组合结构桥梁由热工性能差异显著的钢材和混凝土构成，温度效应往往成为控制其设计和应用的关键因素，因此，对其温度场和温度效应进行准确地计算与评估具有重要的科研价值与工程意义。对组合结构桥梁温度场与温度效应开展了综述研究。首先，对各国桥梁规范温度荷载的规定进行归纳对比，讨论不同规范中温度荷载计算方法的特点，总结中国现有规范对全国气候划分的分辨率不足、对日照辐射的考虑不够完善等有待提升之处；其次，对国内外桥梁温度场与温度效应研究的发展与现状进行调研，重点分析中国钢-混凝土组合结构桥梁温度场与温度效应的研究进展，对现有研究的不足进行讨论；再次，提出基于可靠度理论的组合结构桥梁设计温度荷载模型，可使用气象部门统计的温度统计资料，通过MATLAB高效数值模型计算形成组合结构桥梁温度场时程数据，进一步利用极值模型获得桥梁设计的温度荷载代表值，快速、高效地实现对桥梁地理信息、结构参数等因素的考虑；最后，以北京地区典型3跨连续直线组合梁桥为算例，对连续钢-混凝土组合桥梁的温度效应展开研究。提出的基于可靠度理论与MATLAB的钢-混凝土组合结构桥梁设计温度荷载模型，可实现任意地区组合结构桥梁温度场的精确计算并显著提升计算效率。

Review of Temperature Distribution and Temperature Effects of Steel-concrete Composite Girder Bridges in China

Composite bridges are composed of steel and concrete,which show significant differences in thermal performance. Temperature effects are often a major factor in controlling the design and application of composite bridges.
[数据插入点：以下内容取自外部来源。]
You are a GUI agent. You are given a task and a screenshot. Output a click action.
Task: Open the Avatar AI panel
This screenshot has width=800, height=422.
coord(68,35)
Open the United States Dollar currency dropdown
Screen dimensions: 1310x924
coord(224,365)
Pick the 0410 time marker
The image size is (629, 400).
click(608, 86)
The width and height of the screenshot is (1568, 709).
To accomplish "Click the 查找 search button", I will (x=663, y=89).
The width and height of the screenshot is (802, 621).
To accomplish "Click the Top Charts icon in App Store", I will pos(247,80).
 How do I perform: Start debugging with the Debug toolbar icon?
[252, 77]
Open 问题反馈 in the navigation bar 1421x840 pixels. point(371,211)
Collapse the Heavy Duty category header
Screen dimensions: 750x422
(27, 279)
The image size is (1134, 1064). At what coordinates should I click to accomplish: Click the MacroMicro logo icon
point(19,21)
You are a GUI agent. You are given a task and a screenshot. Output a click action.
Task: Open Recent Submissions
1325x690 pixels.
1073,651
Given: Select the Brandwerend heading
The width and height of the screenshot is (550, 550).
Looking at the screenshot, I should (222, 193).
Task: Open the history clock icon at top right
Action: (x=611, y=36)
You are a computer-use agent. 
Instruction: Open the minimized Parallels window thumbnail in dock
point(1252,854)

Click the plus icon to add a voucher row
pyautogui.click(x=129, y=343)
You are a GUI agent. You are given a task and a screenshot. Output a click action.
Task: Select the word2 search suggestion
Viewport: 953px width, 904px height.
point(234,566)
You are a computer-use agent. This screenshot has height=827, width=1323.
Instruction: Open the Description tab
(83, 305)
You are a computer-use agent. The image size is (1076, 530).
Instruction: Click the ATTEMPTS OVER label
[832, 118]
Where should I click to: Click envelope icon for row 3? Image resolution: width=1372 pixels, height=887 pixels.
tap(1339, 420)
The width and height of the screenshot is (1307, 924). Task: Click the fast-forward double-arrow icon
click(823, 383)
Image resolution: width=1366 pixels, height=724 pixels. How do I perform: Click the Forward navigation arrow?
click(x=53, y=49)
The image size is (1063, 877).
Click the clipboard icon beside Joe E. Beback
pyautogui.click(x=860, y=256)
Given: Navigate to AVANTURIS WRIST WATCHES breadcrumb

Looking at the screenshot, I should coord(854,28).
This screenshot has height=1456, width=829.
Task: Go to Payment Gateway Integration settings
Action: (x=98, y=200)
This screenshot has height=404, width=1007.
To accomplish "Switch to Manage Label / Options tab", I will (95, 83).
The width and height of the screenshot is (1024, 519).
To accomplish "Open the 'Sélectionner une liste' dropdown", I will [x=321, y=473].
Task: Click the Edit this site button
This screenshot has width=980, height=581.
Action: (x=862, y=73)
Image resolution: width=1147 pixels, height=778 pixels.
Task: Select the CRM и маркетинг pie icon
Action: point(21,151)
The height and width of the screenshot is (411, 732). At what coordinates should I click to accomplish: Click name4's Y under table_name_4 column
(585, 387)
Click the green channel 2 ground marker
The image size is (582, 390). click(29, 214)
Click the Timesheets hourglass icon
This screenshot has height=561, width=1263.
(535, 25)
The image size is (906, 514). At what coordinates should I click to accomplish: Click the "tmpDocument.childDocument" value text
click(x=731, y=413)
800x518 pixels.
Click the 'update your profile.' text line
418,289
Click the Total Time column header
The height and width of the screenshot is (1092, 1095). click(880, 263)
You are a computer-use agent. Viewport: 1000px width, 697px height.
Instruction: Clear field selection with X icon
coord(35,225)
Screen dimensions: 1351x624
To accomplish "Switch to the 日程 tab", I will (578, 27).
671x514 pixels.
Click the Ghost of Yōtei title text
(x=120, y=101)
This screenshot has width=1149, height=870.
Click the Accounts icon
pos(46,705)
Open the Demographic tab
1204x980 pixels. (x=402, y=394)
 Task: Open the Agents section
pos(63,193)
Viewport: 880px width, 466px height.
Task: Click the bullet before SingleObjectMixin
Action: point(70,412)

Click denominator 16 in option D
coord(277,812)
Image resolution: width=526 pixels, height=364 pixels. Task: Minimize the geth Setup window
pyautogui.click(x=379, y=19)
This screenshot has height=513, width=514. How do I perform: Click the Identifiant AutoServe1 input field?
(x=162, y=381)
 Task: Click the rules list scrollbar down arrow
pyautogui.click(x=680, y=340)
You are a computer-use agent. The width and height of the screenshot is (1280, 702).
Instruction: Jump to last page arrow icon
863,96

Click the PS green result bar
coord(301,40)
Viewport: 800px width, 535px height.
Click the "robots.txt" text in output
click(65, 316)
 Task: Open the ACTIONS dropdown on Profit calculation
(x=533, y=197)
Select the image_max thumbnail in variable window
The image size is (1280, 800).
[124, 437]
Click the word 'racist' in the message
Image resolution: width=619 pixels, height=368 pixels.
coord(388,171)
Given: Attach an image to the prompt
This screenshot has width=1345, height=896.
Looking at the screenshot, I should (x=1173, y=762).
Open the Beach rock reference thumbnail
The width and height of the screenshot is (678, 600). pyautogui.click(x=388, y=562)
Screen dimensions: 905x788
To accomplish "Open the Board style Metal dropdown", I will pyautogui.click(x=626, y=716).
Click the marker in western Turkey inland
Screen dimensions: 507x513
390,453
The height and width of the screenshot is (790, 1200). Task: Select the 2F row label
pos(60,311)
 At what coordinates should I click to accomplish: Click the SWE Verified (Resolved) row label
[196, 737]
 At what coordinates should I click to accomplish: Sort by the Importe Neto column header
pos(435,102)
Therefore, it is of great research value and engineering significance to conduct analysis on the temperature distribution and temperature effects of composite bridges. Thus, this study reviews the temperature distribution and temperature effects of composite bridges. First, the contents of the temperature loading of bridge codes for multiple countries are summarized and compared. Features related to the temperature load calculation method in different codes are discussed. The problems of insufficient resolution of national climate classification and insufficient consideration of solar radiation in China's existing codes are also examined. Second, the development and current status of research on bridge temperature loading and temperature effects at home and abroad are fully investigated. The progress of research on temperature loading and temperature effects of domestic steel-concrete composite bridges is analyzed. Third, a temperature distribution model for the design of composite bridges based on the reliability theory is proposed. Temperature statistics from a meteorological department can be used to calculate the time-history data of a bridge structure's temperature field through an efficient numerical model of MATLAB. The design representative temperature load of the bridge is further obtained using the extreme value model. The proposed method can consider bridge geographic information, structural parameters, and other factors quickly and efficiently. Finally, the temperature effects of continuous steel-concrete composite bridges are studied based on an investigation of a typical three-span continuous straight composite beam bridge in Beijing. The temperature distribution model based on reliability theory and MATLAB for the design of steel-concrete composite bridges as proposed in this study can accurately calculate the temperature field of a composite structure bridge in any area and significantly improve the calculation efficiency.